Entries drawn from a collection
* * * * * * *

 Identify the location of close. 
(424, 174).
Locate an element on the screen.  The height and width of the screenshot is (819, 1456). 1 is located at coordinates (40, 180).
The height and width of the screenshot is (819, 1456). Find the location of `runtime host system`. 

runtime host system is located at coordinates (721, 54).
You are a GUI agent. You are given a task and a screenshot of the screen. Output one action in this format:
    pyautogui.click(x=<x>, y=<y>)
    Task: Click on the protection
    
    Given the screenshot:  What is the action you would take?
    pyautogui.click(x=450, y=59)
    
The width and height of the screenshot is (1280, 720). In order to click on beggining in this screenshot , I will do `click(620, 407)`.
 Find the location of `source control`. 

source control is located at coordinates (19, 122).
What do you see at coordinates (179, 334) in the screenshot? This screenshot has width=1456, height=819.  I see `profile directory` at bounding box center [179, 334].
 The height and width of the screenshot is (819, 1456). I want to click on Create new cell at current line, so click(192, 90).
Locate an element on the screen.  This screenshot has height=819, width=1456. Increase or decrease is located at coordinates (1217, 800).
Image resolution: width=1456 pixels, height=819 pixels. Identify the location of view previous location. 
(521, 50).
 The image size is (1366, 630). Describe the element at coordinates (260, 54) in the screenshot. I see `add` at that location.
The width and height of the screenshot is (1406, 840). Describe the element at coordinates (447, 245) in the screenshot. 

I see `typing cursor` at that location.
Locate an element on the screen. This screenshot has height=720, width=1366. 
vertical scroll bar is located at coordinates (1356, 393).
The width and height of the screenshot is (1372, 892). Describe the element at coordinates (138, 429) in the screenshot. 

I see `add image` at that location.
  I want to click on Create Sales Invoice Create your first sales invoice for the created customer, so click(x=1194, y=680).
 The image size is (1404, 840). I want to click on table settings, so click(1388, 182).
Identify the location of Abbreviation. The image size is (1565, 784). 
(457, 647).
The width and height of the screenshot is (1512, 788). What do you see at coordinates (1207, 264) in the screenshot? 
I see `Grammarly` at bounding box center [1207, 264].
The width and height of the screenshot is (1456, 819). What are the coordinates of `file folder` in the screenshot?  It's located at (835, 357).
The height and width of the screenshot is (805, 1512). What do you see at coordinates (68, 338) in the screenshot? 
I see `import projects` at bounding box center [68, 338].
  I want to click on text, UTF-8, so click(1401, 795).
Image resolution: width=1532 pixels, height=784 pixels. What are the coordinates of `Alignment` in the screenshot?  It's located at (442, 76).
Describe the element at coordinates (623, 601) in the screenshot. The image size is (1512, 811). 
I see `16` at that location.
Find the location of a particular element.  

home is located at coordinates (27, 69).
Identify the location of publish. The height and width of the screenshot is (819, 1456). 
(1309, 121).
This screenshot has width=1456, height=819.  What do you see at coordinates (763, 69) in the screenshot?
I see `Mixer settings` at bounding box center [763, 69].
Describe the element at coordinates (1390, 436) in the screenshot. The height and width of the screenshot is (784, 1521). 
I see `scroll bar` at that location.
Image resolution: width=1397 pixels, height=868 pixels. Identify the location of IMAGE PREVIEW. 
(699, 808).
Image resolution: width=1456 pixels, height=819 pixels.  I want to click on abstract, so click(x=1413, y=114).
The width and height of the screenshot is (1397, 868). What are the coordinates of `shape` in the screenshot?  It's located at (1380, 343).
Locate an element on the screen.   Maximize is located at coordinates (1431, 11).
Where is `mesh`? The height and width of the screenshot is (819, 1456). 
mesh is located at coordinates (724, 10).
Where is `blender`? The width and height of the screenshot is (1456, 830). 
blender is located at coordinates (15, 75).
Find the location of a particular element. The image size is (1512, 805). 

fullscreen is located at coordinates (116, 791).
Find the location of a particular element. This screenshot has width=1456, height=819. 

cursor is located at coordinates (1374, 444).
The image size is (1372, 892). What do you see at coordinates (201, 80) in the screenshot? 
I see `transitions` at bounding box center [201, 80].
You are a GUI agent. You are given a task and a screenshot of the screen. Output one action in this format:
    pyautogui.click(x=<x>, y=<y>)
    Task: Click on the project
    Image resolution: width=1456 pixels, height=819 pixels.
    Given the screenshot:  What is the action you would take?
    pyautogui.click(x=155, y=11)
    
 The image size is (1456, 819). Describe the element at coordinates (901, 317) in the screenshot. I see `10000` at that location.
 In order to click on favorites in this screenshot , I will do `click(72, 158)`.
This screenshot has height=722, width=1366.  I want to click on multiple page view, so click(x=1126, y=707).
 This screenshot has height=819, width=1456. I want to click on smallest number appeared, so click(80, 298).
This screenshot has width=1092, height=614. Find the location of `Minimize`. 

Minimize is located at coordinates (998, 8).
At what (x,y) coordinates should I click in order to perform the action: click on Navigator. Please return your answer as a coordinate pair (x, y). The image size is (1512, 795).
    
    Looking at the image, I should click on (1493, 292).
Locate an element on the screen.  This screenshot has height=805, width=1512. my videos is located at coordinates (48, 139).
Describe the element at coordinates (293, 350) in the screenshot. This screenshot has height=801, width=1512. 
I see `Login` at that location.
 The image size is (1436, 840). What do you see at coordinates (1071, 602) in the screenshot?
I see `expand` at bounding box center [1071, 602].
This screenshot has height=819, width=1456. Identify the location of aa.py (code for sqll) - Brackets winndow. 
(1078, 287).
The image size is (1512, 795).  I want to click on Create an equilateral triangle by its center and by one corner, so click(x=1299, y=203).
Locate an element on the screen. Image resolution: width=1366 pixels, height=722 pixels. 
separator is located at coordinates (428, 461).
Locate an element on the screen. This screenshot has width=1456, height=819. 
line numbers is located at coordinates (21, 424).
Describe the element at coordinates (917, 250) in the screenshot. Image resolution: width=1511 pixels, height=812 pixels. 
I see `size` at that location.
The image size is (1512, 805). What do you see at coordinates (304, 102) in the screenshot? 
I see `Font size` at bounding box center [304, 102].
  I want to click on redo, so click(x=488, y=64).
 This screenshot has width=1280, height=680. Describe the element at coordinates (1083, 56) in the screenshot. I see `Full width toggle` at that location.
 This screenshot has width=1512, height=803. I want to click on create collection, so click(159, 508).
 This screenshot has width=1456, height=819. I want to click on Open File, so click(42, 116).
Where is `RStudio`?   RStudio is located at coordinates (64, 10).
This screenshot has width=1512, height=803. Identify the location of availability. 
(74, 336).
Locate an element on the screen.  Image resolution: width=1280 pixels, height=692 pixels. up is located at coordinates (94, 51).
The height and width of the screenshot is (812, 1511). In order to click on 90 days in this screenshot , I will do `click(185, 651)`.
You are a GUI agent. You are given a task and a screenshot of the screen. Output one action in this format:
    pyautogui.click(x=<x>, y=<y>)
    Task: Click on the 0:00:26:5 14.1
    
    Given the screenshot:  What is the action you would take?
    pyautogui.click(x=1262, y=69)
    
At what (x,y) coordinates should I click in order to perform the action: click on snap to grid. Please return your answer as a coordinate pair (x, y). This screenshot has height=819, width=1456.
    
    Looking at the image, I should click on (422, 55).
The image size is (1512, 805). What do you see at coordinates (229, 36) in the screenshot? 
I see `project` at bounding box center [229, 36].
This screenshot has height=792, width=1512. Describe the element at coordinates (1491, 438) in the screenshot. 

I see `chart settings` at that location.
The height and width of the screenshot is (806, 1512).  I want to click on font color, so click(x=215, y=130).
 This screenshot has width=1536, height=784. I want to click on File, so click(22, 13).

* * * * * * *

-- Directions --
Recast the lines above as a Markdown table with the columns "No." and "Line," one row per line, numbered in order and omitting blank lines.

-- Response for this exercise --
| No. | Line |
|---|---|
| 1 |  Identify the location of close.  |
| 2 | (424, 174). |
| 3 | Locate an element on the screen.  The height and width of the screenshot is (819, 1456). 1 is located at coordinates (40, 180). |
| 4 | The height and width of the screenshot is (819, 1456). Find the location of `runtime host system`.  |
| 5 | runtime host system is located at coordinates (721, 54). |
| 6 | You are a GUI agent. You are given a task and a screenshot of the screen. Output one action in this format: |
| 7 |     pyautogui.click(x=<x>, y=<y>) |
| 8 |     Task: Click on the protection |
| 9 |     Given the screenshot:  What is the action you would take? |
| 10 |     pyautogui.click(x=450, y=59) |
| 11 | The width and height of the screenshot is (1280, 720). In order to click on beggining in this screenshot , I will do `click(620, 407)`. |
| 12 |  Find the location of `source control`.  |
| 13 | source control is located at coordinates (19, 122). |
| 14 | What do you see at coordinates (179, 334) in the screenshot? This screenshot has width=1456, height=819.  I see `profile directory` at bounding box center [179, 334]. |
| 15 |  The height and width of the screenshot is (819, 1456). I want to click on Create new cell at current line, so click(192, 90). |
| 16 | Locate an element on the screen.  This screenshot has height=819, width=1456. Increase or decrease is located at coordinates (1217, 800). |
| 17 | Image resolution: width=1456 pixels, height=819 pixels. Identify the location of view previous location.  |
| 18 | (521, 50). |
| 19 |  The image size is (1366, 630). Describe the element at coordinates (260, 54) in the screenshot. I see `add` at that location. |
| 20 | The width and height of the screenshot is (1406, 840). Describe the element at coordinates (447, 245) in the screenshot.  |
| 21 | I see `typing cursor` at that location. |
| 22 | Locate an element on the screen. This screenshot has height=720, width=1366.  |
| 23 | vertical scroll bar is located at coordinates (1356, 393). |
| 24 | The width and height of the screenshot is (1372, 892). Describe the element at coordinates (138, 429) in the screenshot.  |
| 25 | I see `add image` at that location. |
| 26 |   I want to click on Create Sales Invoice Create your first sales invoice for the created customer, so click(x=1194, y=680). |
| 27 |  The image size is (1404, 840). I want to click on table settings, so click(1388, 182). |
| 28 | Identify the location of Abbreviation. The image size is (1565, 784).  |
| 29 | (457, 647). |
| 30 | The width and height of the screenshot is (1512, 788). What do you see at coordinates (1207, 264) in the screenshot?  |
| 31 | I see `Grammarly` at bounding box center [1207, 264]. |
| 32 | The width and height of the screenshot is (1456, 819). What are the coordinates of `file folder` in the screenshot?  It's located at (835, 357). |
| 33 | The height and width of the screenshot is (805, 1512). What do you see at coordinates (68, 338) in the screenshot?  |
| 34 | I see `import projects` at bounding box center [68, 338]. |
| 35 |   I want to click on text, UTF-8, so click(1401, 795). |
| 36 | Image resolution: width=1532 pixels, height=784 pixels. What are the coordinates of `Alignment` in the screenshot?  It's located at (442, 76). |
| 37 | Describe the element at coordinates (623, 601) in the screenshot. The image size is (1512, 811).  |
| 38 | I see `16` at that location. |
| 39 | Find the location of a particular element.   |
| 40 | home is located at coordinates (27, 69). |
| 41 | Identify the location of publish. The height and width of the screenshot is (819, 1456).  |
| 42 | (1309, 121). |
| 43 | This screenshot has width=1456, height=819.  What do you see at coordinates (763, 69) in the screenshot? |
| 44 | I see `Mixer settings` at bounding box center [763, 69]. |
| 45 | Describe the element at coordinates (1390, 436) in the screenshot. The height and width of the screenshot is (784, 1521).  |
| 46 | I see `scroll bar` at that location. |
| 47 | Image resolution: width=1397 pixels, height=868 pixels. Identify the location of IMAGE PREVIEW.  |
| 48 | (699, 808). |
| 49 | Image resolution: width=1456 pixels, height=819 pixels.  I want to click on abstract, so click(x=1413, y=114). |
| 50 | The width and height of the screenshot is (1397, 868). What are the coordinates of `shape` in the screenshot?  It's located at (1380, 343). |
| 51 | Locate an element on the screen.   Maximize is located at coordinates (1431, 11). |
| 52 | Where is `mesh`? The height and width of the screenshot is (819, 1456).  |
| 53 | mesh is located at coordinates (724, 10). |
| 54 | Where is `blender`? The width and height of the screenshot is (1456, 830).  |
| 55 | blender is located at coordinates (15, 75). |
| 56 | Find the location of a particular element. The image size is (1512, 805).  |
| 57 | fullscreen is located at coordinates (116, 791). |
| 58 | Find the location of a particular element. This screenshot has width=1456, height=819.  |
| 59 | cursor is located at coordinates (1374, 444). |
| 60 | The image size is (1372, 892). What do you see at coordinates (201, 80) in the screenshot?  |
| 61 | I see `transitions` at bounding box center [201, 80]. |
| 62 | You are a GUI agent. You are given a task and a screenshot of the screen. Output one action in this format: |
| 63 |     pyautogui.click(x=<x>, y=<y>) |
| 64 |     Task: Click on the project |
| 65 |     Image resolution: width=1456 pixels, height=819 pixels. |
| 66 |     Given the screenshot:  What is the action you would take? |
| 67 |     pyautogui.click(x=155, y=11) |
| 68 |  The image size is (1456, 819). Describe the element at coordinates (901, 317) in the screenshot. I see `10000` at that location. |
| 69 |  In order to click on favorites in this screenshot , I will do `click(72, 158)`. |
| 70 | This screenshot has height=722, width=1366.  I want to click on multiple page view, so click(x=1126, y=707). |
| 71 |  This screenshot has height=819, width=1456. I want to click on smallest number appeared, so click(80, 298). |
| 72 | This screenshot has width=1092, height=614. Find the location of `Minimize`.  |
| 73 | Minimize is located at coordinates (998, 8). |
| 74 | At what (x,y) coordinates should I click in order to perform the action: click on Navigator. Please return your answer as a coordinate pair (x, y). The image size is (1512, 795). |
| 75 |     Looking at the image, I should click on (1493, 292). |
| 76 | Locate an element on the screen.  This screenshot has height=805, width=1512. my videos is located at coordinates (48, 139). |
| 77 | Describe the element at coordinates (293, 350) in the screenshot. This screenshot has height=801, width=1512.  |
| 78 | I see `Login` at that location. |
| 79 |  The image size is (1436, 840). What do you see at coordinates (1071, 602) in the screenshot? |
| 80 | I see `expand` at bounding box center [1071, 602]. |
| 81 | This screenshot has height=819, width=1456. Identify the location of aa.py (code for sqll) - Brackets winndow.  |
| 82 | (1078, 287). |
| 83 | The image size is (1512, 795).  I want to click on Create an equilateral triangle by its center and by one corner, so click(x=1299, y=203). |
| 84 | Locate an element on the screen. Image resolution: width=1366 pixels, height=722 pixels.  |
| 85 | separator is located at coordinates (428, 461). |
| 86 | Locate an element on the screen. This screenshot has width=1456, height=819.  |
| 87 | line numbers is located at coordinates (21, 424). |
| 88 | Describe the element at coordinates (917, 250) in the screenshot. Image resolution: width=1511 pixels, height=812 pixels.  |
| 89 | I see `size` at that location. |
| 90 | The image size is (1512, 805). What do you see at coordinates (304, 102) in the screenshot?  |
| 91 | I see `Font size` at bounding box center [304, 102]. |
| 92 |   I want to click on redo, so click(x=488, y=64). |
| 93 |  This screenshot has width=1280, height=680. Describe the element at coordinates (1083, 56) in the screenshot. I see `Full width toggle` at that location. |
| 94 |  This screenshot has width=1512, height=803. I want to click on create collection, so click(159, 508). |
| 95 |  This screenshot has width=1456, height=819. I want to click on Open File, so click(42, 116). |
| 96 | Where is `RStudio`?   RStudio is located at coordinates (64, 10). |
| 97 | This screenshot has width=1512, height=803. Identify the location of availability.  |
| 98 | (74, 336). |
| 99 | Locate an element on the screen.  Image resolution: width=1280 pixels, height=692 pixels. up is located at coordinates (94, 51). |
| 100 | The height and width of the screenshot is (812, 1511). In order to click on 90 days in this screenshot , I will do `click(185, 651)`. |
| 101 | You are a GUI agent. You are given a task and a screenshot of the screen. Output one action in this format: |
| 102 |     pyautogui.click(x=<x>, y=<y>) |
| 103 |     Task: Click on the 0:00:26:5 14.1 |
| 104 |     Given the screenshot:  What is the action you would take? |
| 105 |     pyautogui.click(x=1262, y=69) |
| 106 | At what (x,y) coordinates should I click in order to perform the action: click on snap to grid. Please return your answer as a coordinate pair (x, y). This screenshot has height=819, width=1456. |
| 107 |     Looking at the image, I should click on (422, 55). |
| 108 | The image size is (1512, 805). What do you see at coordinates (229, 36) in the screenshot?  |
| 109 | I see `project` at bounding box center [229, 36]. |
| 110 | This screenshot has height=792, width=1512. Describe the element at coordinates (1491, 438) in the screenshot.  |
| 111 | I see `chart settings` at that location. |
| 112 | The height and width of the screenshot is (806, 1512).  I want to click on font color, so click(x=215, y=130). |
| 113 |  This screenshot has width=1536, height=784. I want to click on File, so click(22, 13). |